▶ What you are asked to do
Upon reaching the line that contains "Task: Click General Settings button at bottom" in the records below, begin repeating every line exactly through the last one, skipping pictures.

====== Input data

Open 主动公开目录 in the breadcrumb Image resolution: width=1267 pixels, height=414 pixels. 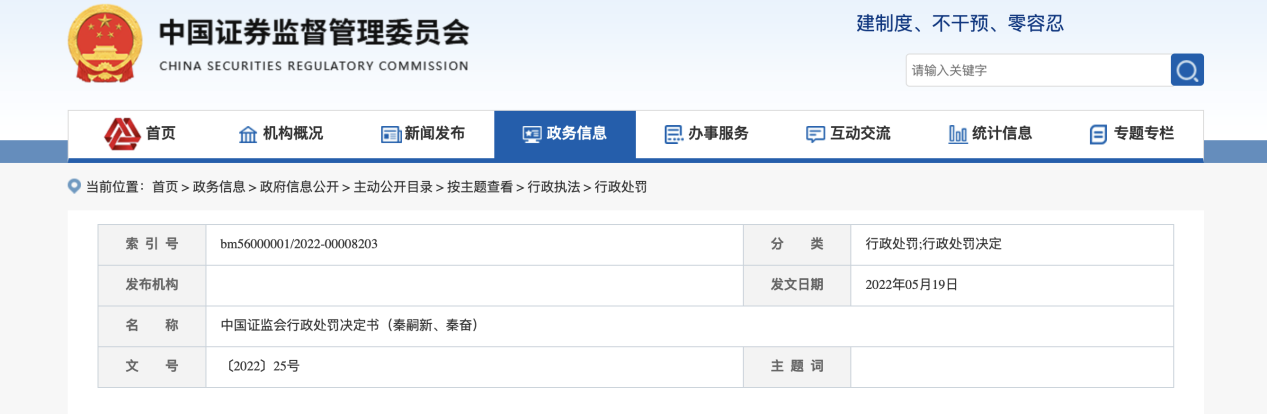(x=393, y=187)
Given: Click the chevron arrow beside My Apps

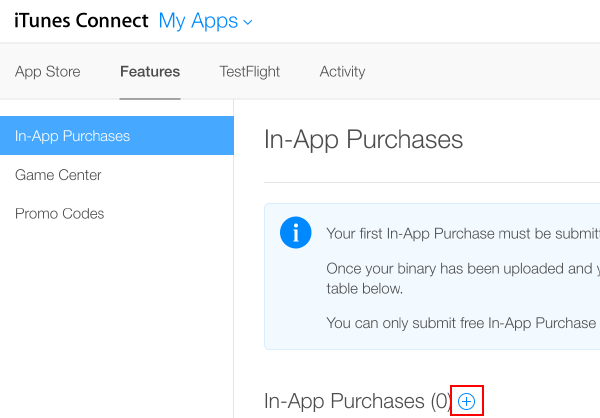Looking at the screenshot, I should (x=248, y=21).
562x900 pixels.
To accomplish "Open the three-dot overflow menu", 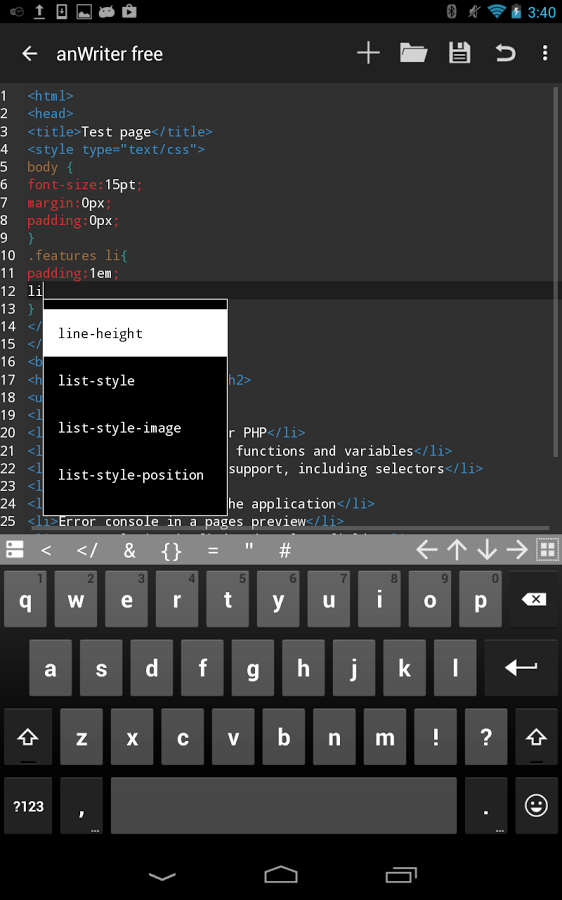I will 545,53.
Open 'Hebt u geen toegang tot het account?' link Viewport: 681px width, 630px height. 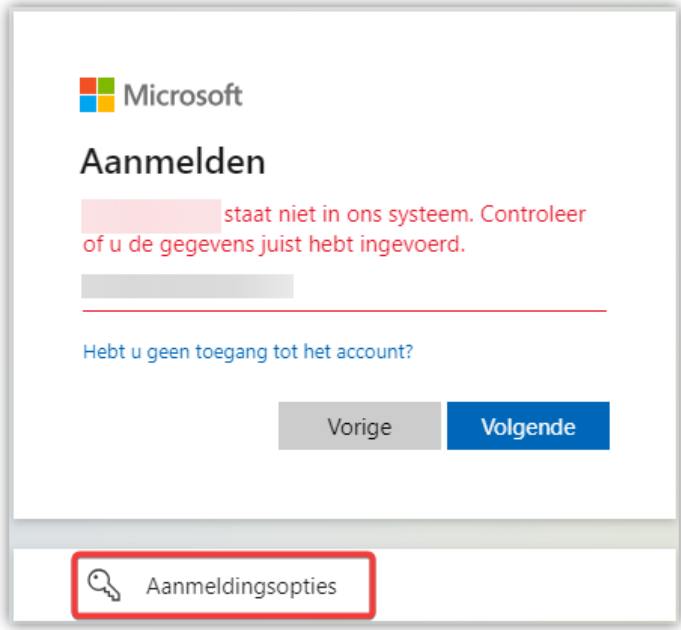pos(248,352)
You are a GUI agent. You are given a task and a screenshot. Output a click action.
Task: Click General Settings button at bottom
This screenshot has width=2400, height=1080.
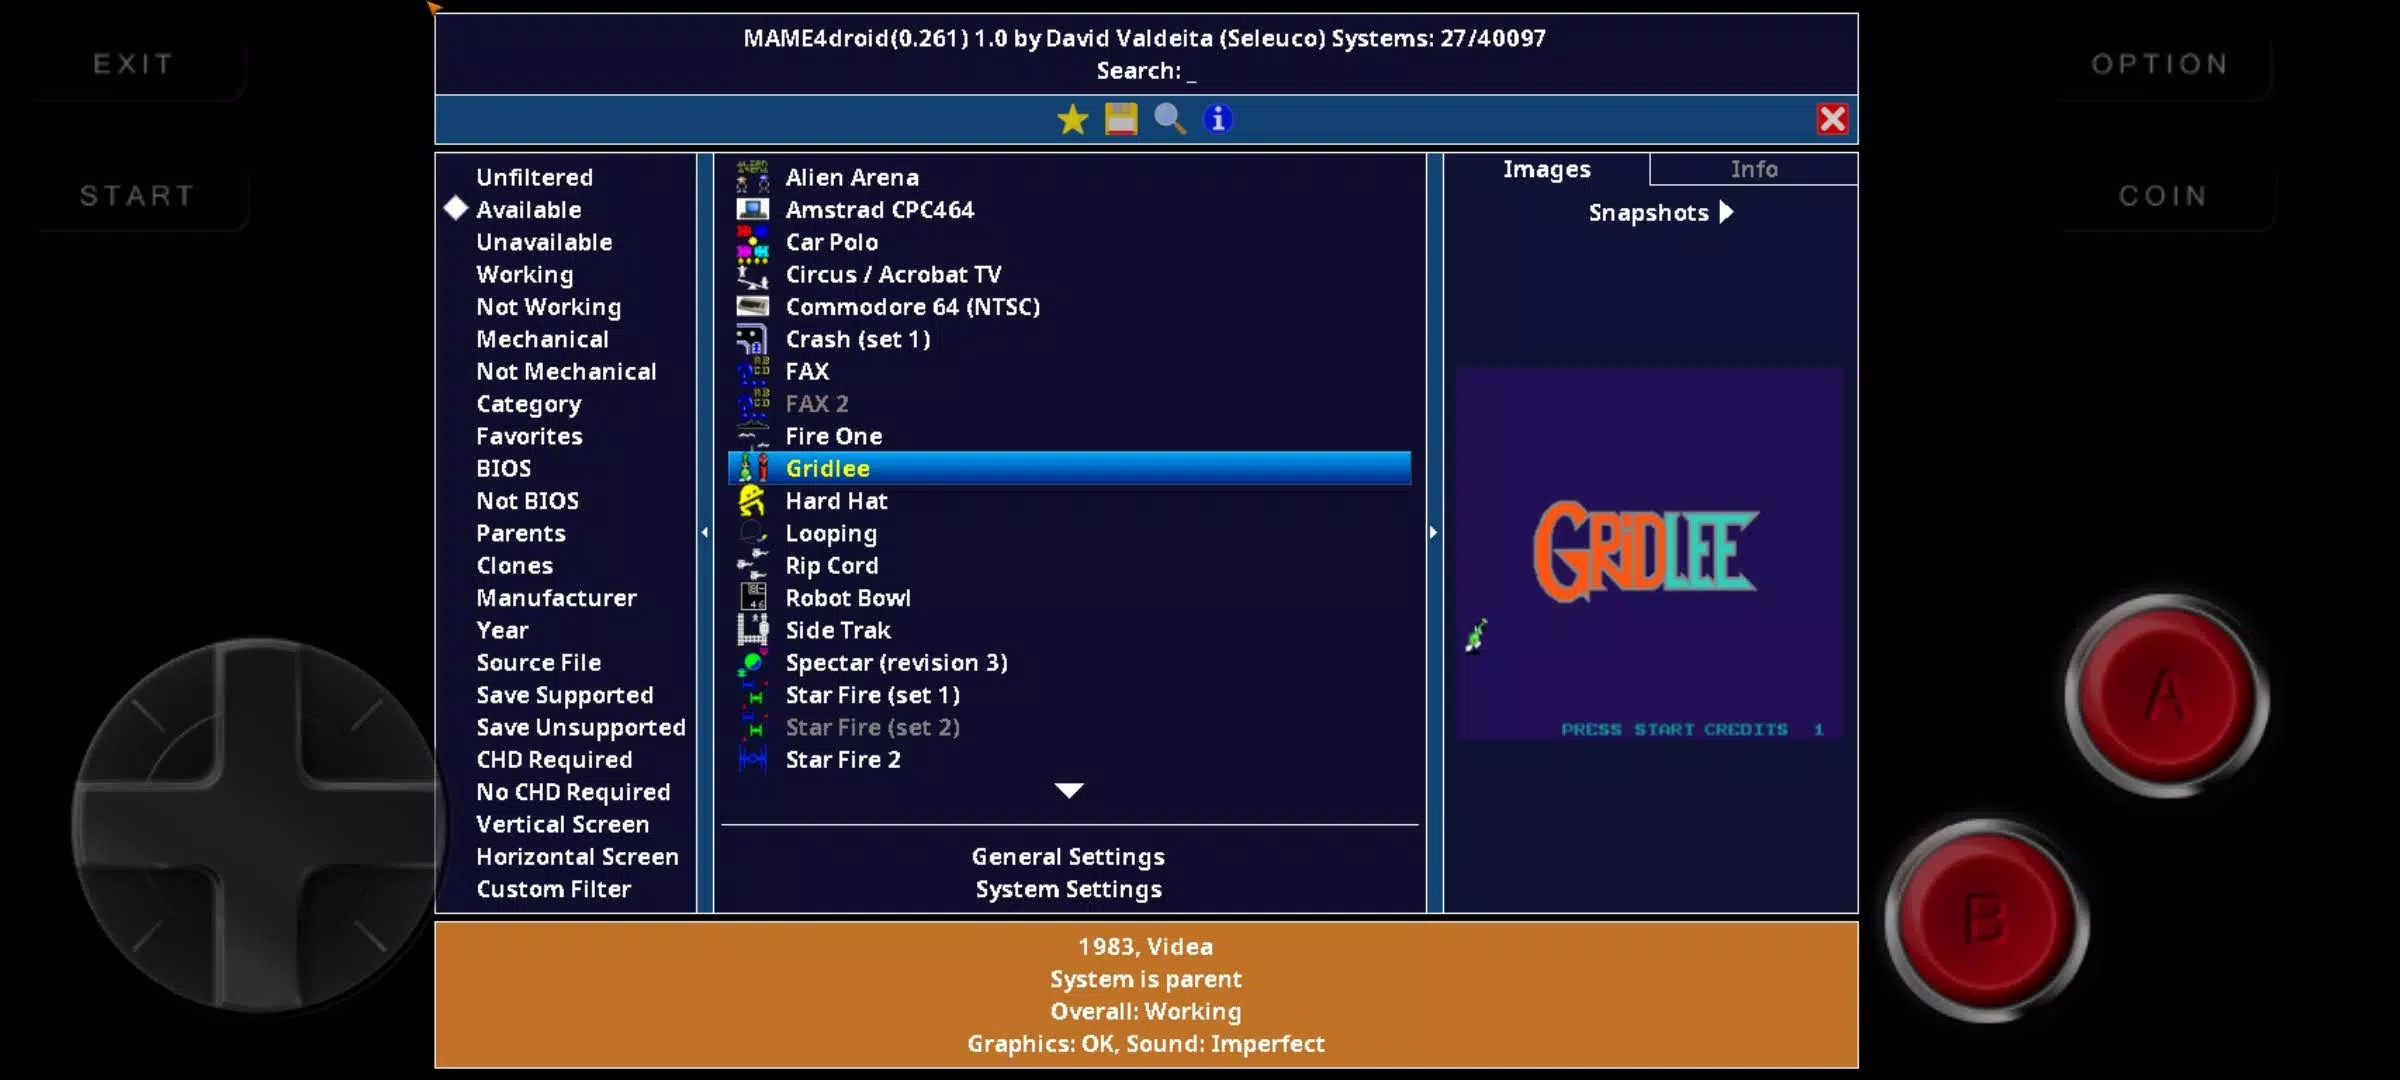tap(1068, 855)
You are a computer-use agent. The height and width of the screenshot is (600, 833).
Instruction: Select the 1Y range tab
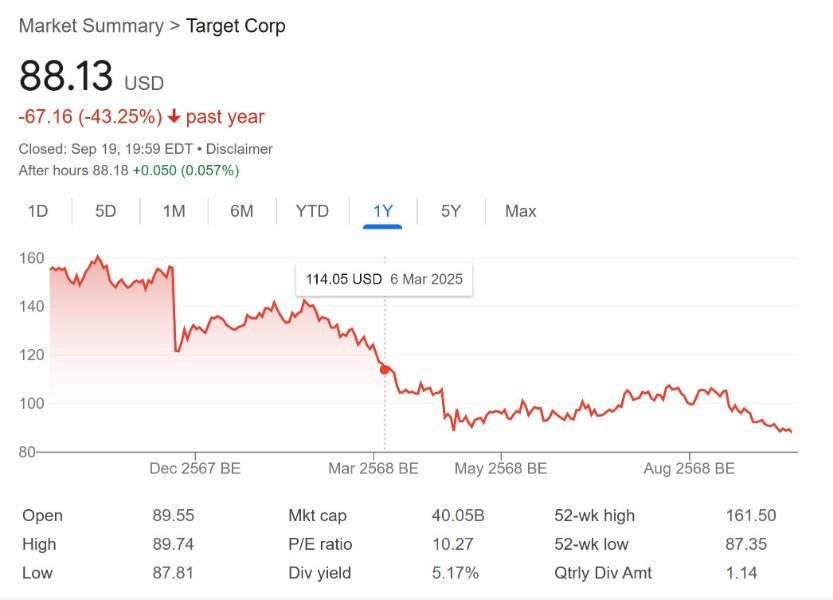point(383,211)
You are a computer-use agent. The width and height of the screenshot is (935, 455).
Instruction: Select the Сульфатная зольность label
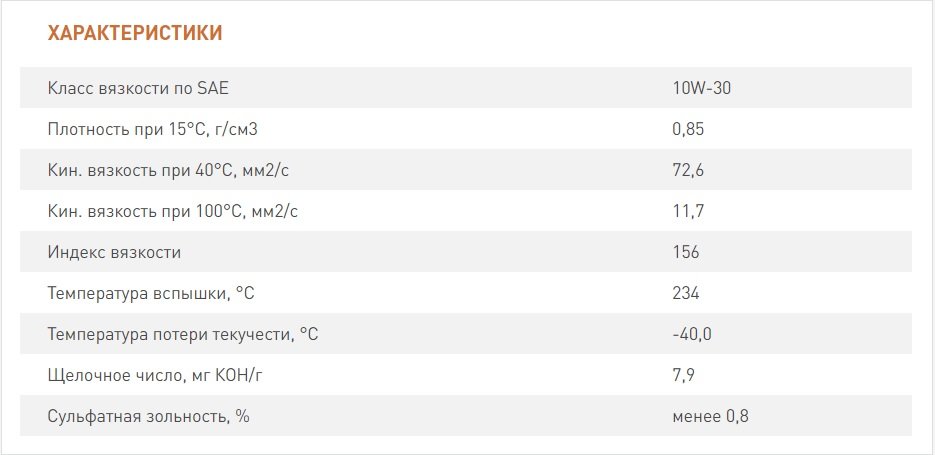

============

▶ Completed exercise
Task: Click General Settings button at bottom
This screenshot has width=2400, height=1080.
tap(1068, 855)
You are a computer-use agent. The height and width of the screenshot is (600, 833).
Instruction: Select the 1Y range tab
point(383,211)
You are a computer-use agent. The width and height of the screenshot is (935, 455).
Instruction: Select the Сульфатная зольность label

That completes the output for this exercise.